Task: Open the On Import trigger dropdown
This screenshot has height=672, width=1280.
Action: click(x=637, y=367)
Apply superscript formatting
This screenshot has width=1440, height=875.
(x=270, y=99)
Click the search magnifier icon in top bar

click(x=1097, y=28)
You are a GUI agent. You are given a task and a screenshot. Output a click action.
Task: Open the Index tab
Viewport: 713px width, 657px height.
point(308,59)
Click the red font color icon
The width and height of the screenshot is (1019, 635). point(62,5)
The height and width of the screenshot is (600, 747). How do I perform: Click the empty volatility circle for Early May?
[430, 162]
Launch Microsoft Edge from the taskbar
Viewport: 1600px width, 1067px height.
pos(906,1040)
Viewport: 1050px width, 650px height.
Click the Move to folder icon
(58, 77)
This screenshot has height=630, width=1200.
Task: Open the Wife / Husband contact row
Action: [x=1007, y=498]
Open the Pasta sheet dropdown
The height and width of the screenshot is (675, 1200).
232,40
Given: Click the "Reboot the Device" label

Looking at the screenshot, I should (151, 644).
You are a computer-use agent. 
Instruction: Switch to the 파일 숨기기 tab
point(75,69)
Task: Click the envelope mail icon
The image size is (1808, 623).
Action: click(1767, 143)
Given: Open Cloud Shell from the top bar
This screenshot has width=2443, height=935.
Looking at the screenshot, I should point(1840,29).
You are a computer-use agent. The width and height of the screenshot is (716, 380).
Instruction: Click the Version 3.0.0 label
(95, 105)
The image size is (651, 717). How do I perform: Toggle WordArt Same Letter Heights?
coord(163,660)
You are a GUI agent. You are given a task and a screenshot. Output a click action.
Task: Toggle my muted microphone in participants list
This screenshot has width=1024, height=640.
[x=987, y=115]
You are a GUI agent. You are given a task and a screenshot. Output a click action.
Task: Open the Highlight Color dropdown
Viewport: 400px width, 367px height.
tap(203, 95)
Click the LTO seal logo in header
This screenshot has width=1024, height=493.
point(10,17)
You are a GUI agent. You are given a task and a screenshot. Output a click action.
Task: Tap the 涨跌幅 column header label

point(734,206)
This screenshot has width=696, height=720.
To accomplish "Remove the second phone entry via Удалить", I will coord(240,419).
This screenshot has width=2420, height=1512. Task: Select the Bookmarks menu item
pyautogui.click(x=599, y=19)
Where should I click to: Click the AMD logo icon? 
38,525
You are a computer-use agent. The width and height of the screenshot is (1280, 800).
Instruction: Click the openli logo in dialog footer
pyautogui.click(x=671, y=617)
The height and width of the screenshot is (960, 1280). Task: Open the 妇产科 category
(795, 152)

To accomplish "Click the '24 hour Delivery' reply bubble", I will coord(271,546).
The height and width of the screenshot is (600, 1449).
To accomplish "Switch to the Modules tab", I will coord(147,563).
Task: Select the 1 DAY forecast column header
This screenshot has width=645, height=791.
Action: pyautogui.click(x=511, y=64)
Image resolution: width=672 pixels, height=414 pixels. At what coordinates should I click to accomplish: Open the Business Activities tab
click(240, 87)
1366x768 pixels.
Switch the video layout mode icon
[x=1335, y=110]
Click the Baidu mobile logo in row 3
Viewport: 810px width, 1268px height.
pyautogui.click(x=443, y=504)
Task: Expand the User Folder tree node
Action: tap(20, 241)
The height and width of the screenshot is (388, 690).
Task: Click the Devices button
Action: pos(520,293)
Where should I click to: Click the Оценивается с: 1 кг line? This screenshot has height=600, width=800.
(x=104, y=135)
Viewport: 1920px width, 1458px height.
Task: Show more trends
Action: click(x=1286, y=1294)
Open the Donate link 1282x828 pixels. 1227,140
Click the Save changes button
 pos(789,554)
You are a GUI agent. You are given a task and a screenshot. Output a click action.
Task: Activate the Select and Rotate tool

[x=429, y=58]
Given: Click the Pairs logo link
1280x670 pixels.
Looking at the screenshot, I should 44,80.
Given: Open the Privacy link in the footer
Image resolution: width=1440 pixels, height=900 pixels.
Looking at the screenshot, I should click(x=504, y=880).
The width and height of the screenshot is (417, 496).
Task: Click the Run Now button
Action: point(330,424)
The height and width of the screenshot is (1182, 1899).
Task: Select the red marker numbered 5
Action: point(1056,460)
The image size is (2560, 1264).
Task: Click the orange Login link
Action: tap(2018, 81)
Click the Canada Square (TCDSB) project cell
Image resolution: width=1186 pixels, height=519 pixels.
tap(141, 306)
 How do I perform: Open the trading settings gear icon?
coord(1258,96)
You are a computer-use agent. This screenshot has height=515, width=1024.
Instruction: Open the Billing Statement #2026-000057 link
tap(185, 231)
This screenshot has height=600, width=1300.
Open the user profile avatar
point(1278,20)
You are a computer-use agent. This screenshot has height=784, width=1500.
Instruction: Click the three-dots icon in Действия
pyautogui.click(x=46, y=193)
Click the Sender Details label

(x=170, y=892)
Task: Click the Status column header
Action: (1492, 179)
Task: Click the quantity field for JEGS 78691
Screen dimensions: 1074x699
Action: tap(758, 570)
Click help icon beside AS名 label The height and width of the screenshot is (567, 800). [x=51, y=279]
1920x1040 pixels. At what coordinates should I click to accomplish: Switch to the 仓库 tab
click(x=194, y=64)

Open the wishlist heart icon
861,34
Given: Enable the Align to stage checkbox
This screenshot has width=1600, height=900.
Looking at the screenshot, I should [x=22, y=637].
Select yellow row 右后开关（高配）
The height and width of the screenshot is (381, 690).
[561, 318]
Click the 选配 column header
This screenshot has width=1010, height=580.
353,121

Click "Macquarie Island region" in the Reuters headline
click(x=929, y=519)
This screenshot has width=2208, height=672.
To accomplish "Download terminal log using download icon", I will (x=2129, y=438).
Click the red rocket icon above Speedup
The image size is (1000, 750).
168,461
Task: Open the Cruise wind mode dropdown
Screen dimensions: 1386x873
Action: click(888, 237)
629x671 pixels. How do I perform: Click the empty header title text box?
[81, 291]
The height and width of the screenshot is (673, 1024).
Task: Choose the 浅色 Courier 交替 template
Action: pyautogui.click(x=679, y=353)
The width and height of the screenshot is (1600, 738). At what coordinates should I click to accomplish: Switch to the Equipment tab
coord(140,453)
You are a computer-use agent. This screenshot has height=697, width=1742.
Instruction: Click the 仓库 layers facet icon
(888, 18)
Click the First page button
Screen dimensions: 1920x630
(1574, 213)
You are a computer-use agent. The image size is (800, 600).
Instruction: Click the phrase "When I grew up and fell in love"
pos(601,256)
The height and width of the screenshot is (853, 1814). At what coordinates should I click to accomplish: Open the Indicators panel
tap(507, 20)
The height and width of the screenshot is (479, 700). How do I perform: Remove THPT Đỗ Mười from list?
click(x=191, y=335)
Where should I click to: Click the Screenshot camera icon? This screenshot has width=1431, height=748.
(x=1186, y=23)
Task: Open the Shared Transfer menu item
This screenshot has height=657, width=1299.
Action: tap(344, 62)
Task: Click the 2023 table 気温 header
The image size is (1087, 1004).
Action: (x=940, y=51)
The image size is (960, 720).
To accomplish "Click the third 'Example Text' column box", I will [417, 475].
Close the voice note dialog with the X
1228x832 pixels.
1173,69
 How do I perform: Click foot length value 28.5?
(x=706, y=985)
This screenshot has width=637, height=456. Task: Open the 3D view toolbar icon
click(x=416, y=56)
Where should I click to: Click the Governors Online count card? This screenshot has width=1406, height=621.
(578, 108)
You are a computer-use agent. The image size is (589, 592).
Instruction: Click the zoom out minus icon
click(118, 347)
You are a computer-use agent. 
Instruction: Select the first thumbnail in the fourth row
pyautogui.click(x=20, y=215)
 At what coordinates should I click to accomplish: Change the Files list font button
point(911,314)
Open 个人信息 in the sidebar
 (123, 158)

· · · ·

Pull each line holding "dropdown" out of the listing.

Task: Open the On Import trigger dropdown
Open the Pasta sheet dropdown
Task: Open the Highlight Color dropdown
Task: Open the Cruise wind mode dropdown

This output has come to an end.